=== Provided material ===

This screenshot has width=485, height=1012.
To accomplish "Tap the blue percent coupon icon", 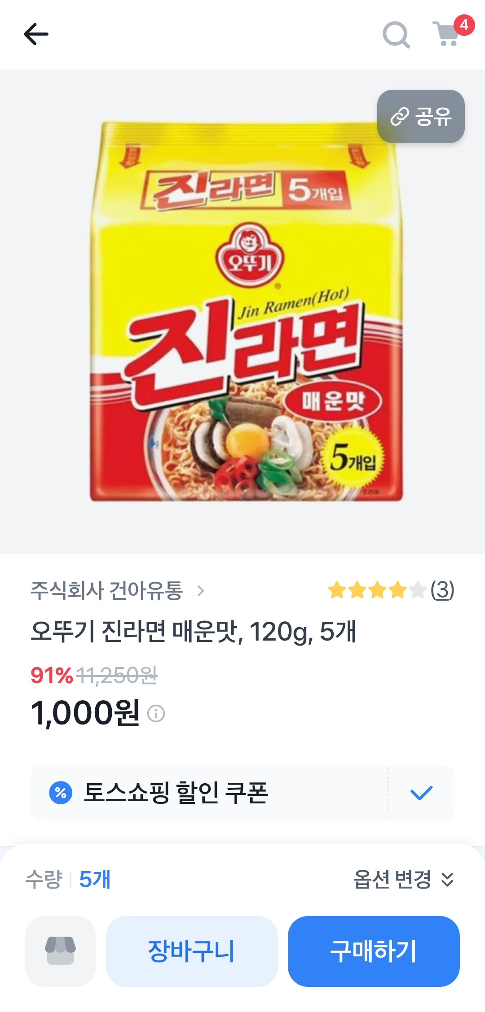I will pyautogui.click(x=61, y=793).
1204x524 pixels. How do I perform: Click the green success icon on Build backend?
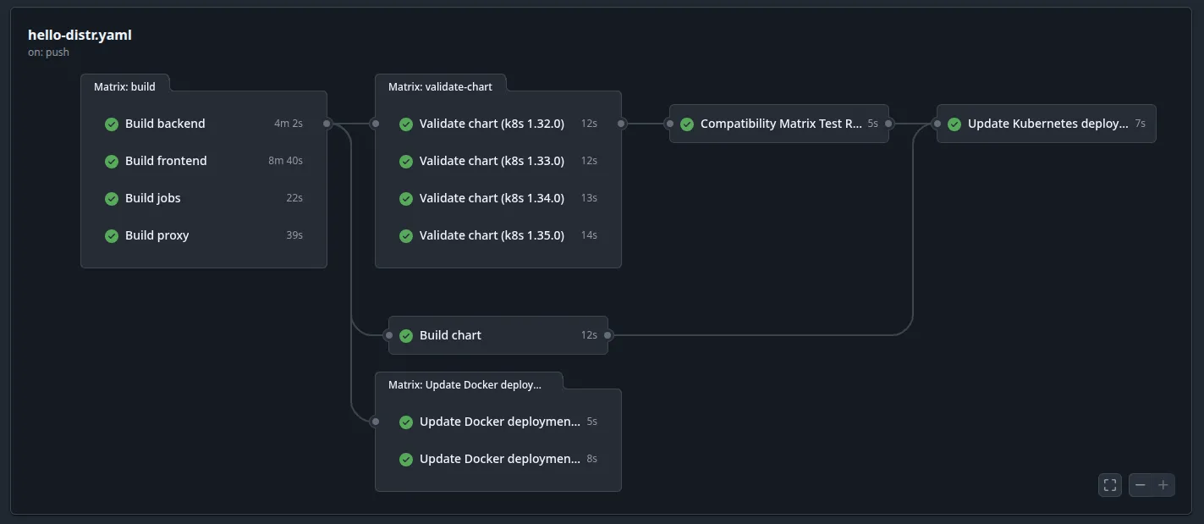(111, 124)
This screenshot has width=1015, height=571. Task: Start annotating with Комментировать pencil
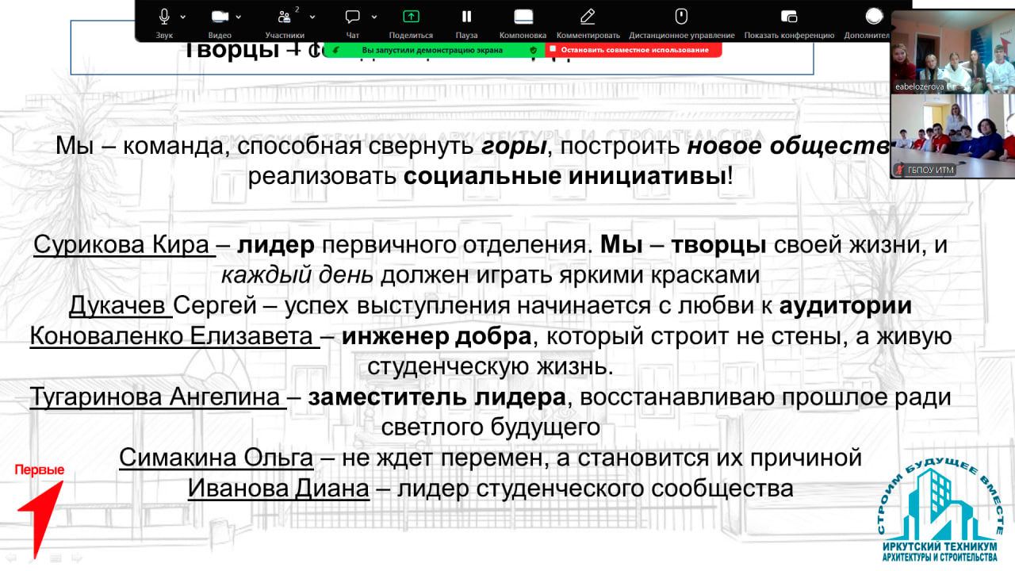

===

Exercise directions: Count the lines of the records above that contain the word "This", matching case exactly, and reply with only the number.

Written answer: 2